What is wrong is that these aren't offenses. If I throw a rock at you and it hits you, that's an offense. However, if I write "nigger" on a rock, it's up to you to get offended by that or not. Understand?
and needs to be called out...and if his employer still feels they want to employ him fine.
Is he not being "called out"???? I'm glad you consider it "fine" that an employer and employee are allowed to actually make choices without your approval.
No, I'm not. I have no interest in punishing you. I'm simply trying to demostrate the problems with randomly fining and censoring people as if there are no consequences.
What is wrong is that these aren't offenses. If I throw a rock at you and it hits you, that's an offense. However, if I write "nigger" on a rock, it's up to you to get offended by that or not. Understand?

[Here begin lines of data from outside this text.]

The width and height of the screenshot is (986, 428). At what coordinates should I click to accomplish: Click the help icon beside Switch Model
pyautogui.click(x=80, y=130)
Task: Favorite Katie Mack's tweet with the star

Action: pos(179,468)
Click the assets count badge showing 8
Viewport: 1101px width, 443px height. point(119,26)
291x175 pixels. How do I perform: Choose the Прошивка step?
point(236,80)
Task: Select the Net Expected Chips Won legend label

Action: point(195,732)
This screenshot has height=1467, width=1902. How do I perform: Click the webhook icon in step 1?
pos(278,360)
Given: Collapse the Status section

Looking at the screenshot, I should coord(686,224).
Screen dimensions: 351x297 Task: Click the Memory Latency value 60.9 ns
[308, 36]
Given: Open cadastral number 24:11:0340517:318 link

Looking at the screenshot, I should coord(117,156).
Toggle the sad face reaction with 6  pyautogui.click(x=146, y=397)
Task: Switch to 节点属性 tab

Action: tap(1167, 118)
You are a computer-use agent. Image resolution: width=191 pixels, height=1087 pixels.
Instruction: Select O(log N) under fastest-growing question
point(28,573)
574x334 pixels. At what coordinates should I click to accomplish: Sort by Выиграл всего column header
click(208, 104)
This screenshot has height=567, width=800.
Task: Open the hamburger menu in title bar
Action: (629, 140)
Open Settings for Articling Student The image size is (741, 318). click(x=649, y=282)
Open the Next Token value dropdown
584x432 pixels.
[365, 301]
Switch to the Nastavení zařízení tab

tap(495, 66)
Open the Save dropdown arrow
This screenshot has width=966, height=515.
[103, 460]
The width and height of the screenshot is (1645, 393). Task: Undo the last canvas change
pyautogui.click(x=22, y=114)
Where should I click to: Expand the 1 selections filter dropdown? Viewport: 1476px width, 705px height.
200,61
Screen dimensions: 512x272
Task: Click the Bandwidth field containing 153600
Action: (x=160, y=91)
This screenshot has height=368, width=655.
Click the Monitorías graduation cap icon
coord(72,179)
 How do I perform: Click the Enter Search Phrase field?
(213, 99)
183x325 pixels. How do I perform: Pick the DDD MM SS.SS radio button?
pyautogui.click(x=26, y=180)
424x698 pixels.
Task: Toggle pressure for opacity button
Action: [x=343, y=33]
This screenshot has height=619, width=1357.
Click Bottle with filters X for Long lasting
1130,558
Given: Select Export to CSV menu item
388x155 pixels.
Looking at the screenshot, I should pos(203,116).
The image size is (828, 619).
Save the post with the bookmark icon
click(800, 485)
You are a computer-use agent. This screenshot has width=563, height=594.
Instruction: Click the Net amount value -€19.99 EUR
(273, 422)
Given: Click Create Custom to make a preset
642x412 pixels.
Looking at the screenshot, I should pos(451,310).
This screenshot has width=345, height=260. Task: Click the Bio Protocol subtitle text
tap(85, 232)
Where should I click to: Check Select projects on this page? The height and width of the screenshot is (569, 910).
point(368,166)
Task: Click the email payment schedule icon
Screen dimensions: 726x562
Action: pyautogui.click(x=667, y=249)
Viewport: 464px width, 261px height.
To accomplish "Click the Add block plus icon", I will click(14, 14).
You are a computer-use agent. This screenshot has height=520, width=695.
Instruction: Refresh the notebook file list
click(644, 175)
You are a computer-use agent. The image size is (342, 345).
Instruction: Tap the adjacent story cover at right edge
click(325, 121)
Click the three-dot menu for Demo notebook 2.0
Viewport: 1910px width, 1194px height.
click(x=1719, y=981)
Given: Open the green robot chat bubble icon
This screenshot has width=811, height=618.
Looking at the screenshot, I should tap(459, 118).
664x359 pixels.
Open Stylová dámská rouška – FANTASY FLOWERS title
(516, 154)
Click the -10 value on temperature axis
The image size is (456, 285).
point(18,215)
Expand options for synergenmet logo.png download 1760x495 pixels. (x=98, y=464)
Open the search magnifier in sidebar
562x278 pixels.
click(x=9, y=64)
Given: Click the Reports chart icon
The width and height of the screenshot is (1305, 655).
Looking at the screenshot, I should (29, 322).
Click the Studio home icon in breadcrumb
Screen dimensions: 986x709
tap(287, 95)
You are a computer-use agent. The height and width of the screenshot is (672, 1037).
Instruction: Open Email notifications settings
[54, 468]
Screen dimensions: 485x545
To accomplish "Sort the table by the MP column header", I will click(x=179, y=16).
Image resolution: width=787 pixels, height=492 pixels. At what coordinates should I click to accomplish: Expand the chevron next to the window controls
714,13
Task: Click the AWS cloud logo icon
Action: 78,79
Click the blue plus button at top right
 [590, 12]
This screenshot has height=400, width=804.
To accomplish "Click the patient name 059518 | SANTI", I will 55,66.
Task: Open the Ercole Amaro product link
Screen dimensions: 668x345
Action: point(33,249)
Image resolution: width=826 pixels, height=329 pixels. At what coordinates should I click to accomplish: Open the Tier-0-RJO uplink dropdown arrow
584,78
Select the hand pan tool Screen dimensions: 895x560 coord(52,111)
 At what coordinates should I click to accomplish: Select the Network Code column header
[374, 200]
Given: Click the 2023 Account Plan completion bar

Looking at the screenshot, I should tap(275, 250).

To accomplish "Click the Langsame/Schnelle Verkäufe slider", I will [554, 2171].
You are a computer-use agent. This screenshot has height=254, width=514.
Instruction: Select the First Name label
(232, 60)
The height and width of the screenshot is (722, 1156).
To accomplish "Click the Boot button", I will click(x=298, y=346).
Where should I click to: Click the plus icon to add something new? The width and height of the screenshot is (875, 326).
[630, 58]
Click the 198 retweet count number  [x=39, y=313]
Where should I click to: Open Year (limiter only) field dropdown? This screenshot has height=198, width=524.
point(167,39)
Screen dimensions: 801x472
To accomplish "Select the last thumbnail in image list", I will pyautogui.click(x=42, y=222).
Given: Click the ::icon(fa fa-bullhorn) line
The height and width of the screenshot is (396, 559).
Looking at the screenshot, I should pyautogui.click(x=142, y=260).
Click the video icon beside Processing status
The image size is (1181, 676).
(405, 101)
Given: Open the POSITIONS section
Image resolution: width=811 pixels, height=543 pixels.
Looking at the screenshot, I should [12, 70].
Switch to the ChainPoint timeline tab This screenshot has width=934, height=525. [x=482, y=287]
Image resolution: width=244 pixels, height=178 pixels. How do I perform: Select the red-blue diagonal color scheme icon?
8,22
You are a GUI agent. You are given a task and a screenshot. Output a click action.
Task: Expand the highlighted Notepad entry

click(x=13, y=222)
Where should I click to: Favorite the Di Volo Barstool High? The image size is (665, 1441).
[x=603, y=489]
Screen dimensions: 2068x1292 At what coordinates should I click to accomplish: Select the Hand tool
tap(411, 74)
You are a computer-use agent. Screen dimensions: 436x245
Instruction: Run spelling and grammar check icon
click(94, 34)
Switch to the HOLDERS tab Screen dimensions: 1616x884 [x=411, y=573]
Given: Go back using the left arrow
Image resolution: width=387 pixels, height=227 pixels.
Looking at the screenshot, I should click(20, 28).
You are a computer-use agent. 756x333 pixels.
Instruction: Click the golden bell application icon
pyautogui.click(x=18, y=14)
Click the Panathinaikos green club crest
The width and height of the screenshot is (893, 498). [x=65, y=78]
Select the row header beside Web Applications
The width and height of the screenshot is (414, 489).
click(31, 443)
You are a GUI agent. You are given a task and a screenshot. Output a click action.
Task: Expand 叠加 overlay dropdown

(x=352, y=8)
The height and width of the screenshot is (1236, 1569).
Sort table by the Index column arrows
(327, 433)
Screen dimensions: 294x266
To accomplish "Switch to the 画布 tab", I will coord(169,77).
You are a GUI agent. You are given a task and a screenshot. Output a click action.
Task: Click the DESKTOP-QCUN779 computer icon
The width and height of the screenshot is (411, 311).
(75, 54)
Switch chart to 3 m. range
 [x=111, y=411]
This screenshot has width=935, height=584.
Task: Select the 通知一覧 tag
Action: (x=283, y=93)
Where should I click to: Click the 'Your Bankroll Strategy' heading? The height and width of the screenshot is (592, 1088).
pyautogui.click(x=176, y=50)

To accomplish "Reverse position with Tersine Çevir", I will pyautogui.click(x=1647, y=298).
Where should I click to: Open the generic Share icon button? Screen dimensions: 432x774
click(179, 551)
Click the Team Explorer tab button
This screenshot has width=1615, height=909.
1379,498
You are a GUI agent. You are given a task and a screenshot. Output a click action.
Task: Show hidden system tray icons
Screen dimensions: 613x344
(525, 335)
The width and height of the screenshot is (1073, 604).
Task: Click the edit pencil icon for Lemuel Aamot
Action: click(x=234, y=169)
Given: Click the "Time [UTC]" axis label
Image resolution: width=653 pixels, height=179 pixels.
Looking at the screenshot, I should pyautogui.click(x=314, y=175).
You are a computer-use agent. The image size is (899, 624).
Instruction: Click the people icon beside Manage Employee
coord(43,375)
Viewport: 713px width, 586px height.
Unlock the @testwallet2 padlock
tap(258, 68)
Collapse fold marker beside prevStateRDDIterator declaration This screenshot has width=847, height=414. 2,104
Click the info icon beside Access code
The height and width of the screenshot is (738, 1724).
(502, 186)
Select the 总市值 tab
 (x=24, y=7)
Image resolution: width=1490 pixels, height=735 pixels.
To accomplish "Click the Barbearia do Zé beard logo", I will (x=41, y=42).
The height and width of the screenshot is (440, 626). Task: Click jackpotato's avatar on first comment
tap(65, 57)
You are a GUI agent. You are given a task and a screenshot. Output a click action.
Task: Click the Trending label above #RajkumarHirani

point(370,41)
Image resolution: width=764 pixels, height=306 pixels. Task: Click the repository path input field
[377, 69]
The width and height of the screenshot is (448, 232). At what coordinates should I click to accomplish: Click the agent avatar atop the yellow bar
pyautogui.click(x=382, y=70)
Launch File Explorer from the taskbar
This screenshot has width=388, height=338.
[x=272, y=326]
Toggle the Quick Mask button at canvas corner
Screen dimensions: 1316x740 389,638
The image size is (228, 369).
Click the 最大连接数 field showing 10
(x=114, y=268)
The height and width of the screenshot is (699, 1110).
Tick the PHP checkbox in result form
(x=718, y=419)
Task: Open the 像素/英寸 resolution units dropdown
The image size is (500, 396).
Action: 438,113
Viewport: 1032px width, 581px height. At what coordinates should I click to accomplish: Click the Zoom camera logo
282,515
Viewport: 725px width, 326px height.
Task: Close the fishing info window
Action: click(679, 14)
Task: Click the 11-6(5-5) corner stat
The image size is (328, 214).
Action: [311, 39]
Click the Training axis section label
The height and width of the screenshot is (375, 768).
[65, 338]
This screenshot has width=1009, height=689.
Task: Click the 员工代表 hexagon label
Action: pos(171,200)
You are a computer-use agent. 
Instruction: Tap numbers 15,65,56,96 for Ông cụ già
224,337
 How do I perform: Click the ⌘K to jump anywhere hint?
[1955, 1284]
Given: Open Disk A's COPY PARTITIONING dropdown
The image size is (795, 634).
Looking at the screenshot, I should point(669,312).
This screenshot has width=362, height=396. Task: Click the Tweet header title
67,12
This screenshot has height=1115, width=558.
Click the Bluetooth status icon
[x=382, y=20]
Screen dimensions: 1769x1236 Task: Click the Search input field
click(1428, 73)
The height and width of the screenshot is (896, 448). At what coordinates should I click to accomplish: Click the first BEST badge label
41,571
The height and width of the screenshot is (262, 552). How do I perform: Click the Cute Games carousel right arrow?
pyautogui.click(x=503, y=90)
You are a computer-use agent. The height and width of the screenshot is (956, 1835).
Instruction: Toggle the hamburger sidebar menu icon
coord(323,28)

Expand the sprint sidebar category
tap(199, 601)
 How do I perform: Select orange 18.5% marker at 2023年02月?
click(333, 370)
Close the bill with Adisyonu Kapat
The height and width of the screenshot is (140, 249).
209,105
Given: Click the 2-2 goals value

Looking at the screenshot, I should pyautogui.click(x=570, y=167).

And if you yell fire at a movie theater - It is up to the crowd exiting small doors to do so in an orderly fashion. When they get trampled, you can cry "freedom of speech" and "it was a joke"
Just because the connection is not one that you would make does not mean it is not there.
And if you yell fire at a movie theater - It is up to the crowd exiting small doors to do so in an orderly fashion. When they get trampled, you can cry "freedom of speech" and "it was a joke"
Just because the connection is not one that you would make does not mean it is not there.
Calling someone a happy-headed ho and yelling fire in a crowded thearter, possibly insiting panic, are two totally different things.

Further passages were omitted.